In THE REAL VALKYRIE, Nancy Marie Brown sets herself an admirable goal: to show readers who that Viking warrior woman might have been. She effectively weaves together the possibility of fiction and the records of hard science, but ultimately her argument is not persuasive.
"[Brown's] knowledge of Viking archaeology and discussion of it are thorough and intriguing, which is where the book excels."
Brown begins by examining what was found in the grave --- numbered Bj581 --- in Birka, Sweden. Her knowledge of Viking archaeology and discussion of it are thorough and intriguing, which is where the book excels. But then she posits the general assumption that Viking warriors being mostly male is simply a product of Victorian gender. She is right when saying that “we don’t know the Vikings as well as we thought” --- and that includes how they regarded men and women and warrior status. But she simply name-drops “the Victorian stereotype” without explaining the emergence of that stereotype, what it means and where it comes from, undermining her own argument by not fleshing out the other side.

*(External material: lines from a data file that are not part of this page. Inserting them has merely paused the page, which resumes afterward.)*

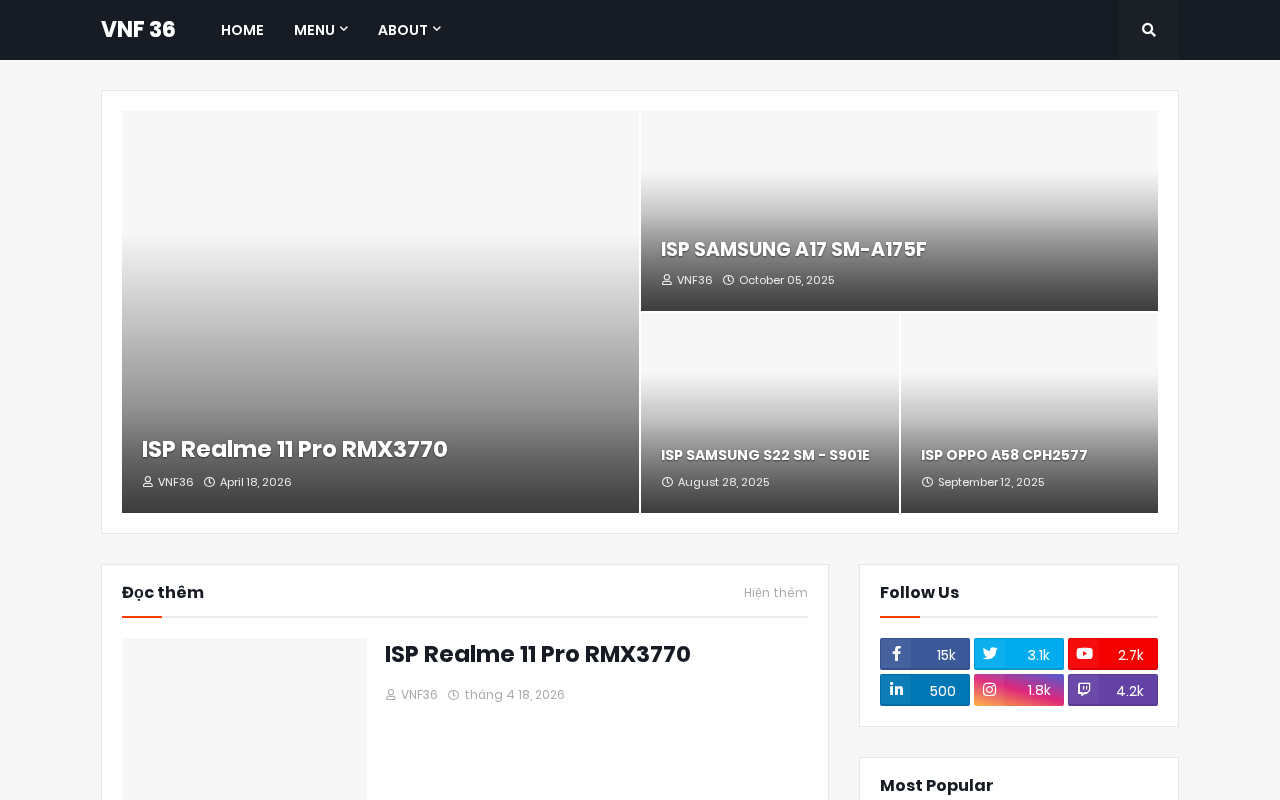This screenshot has width=1280, height=800.
Task: Open the ISP SAMSUNG A17 SM-A175F post
Action: pyautogui.click(x=794, y=250)
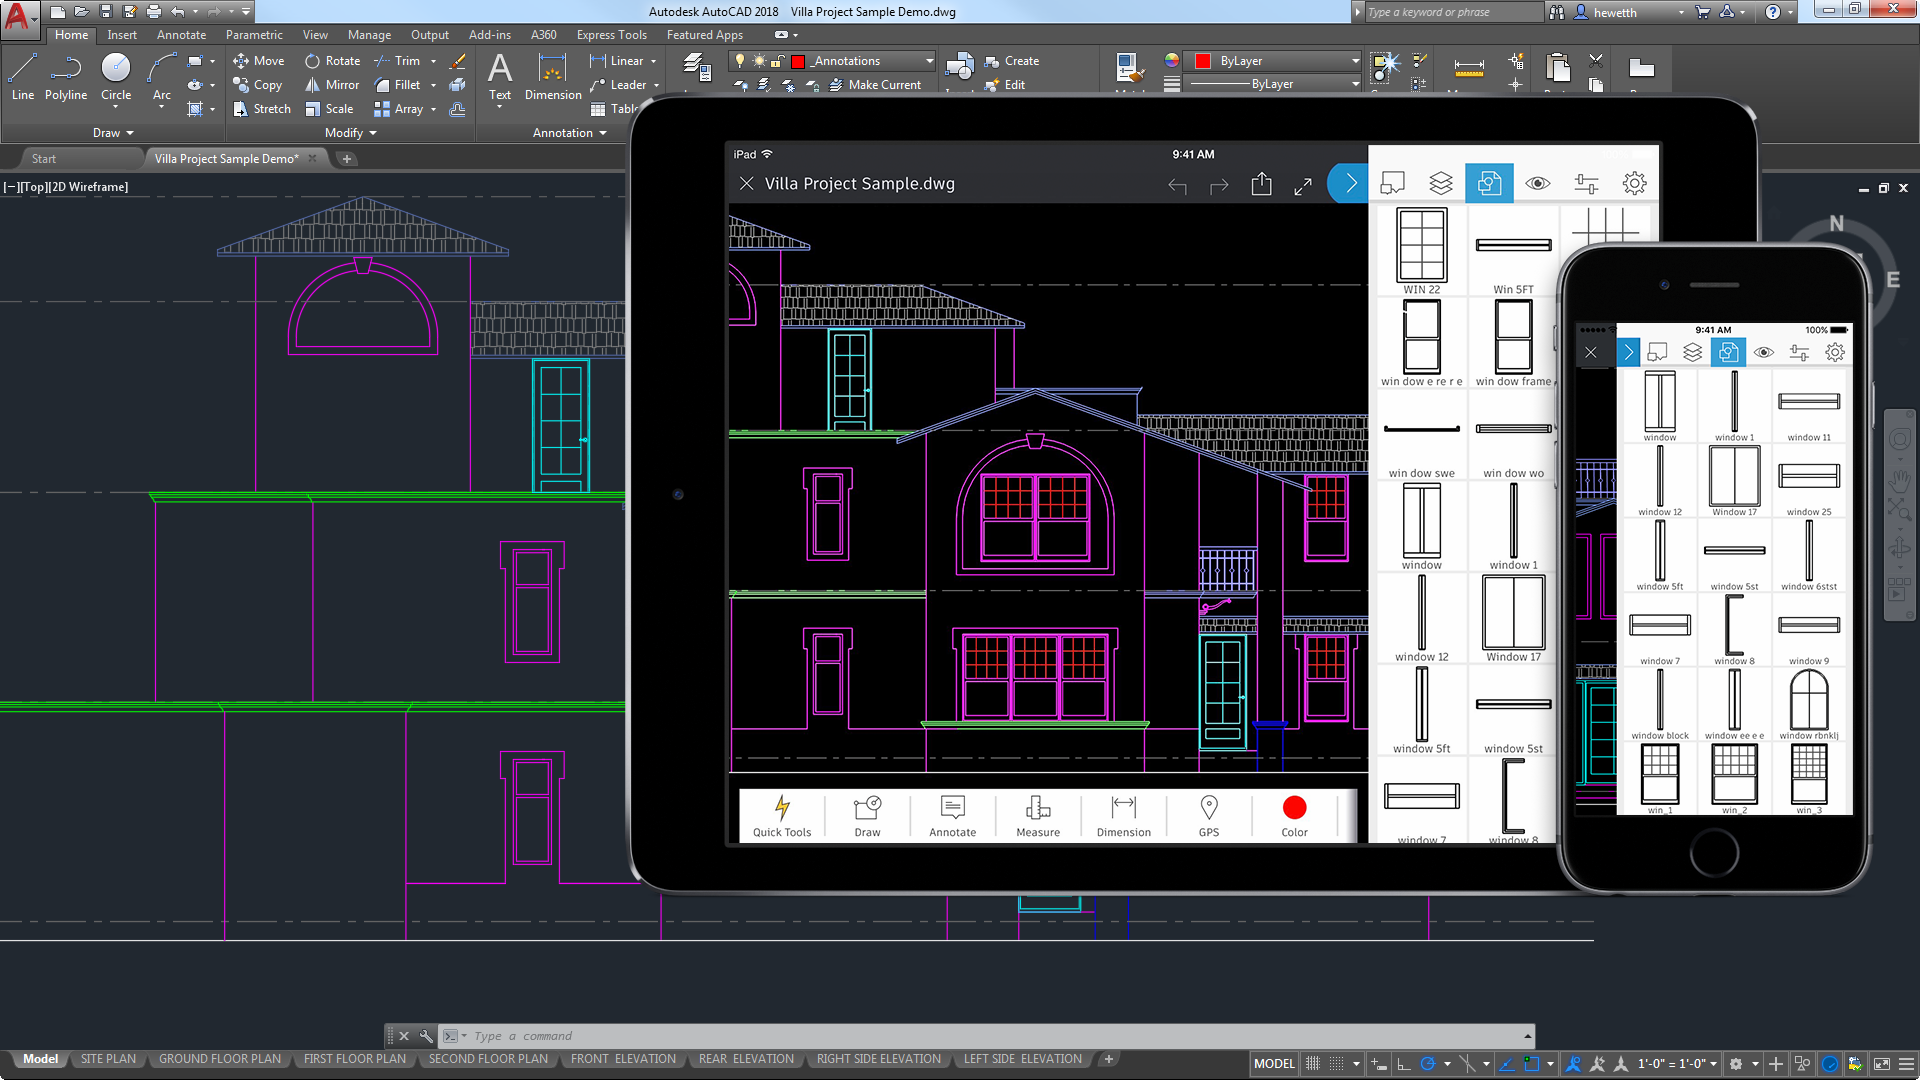Open the Annotate menu in ribbon
Screen dimensions: 1920x1080
pyautogui.click(x=181, y=34)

As a result, Brown relies on readers’ assumptions that the Victorian era automatically equals prudery and traditional gender roles. If she wants to convince readers that the Viking understanding of women was different from what we previously believe, she needs to explain how the Vikings were regarded for the 750 years before the Victorians, why the Victorian era was so influential in understanding the Vikings, and exactly how we define a “Viking.” Moving the focus away from the fictional story of “Hervor,” as she affectionately dubs the Birka woman, and back to the semantics of an academic argument would have made this volume more well-rounded.
As it is, Brown’s study of the sagas and depiction of “Hervor” is interesting. But THE REAL VALKYRIE would have worked better as a novel, with the academic study of the real-life warrior woman as a separate book.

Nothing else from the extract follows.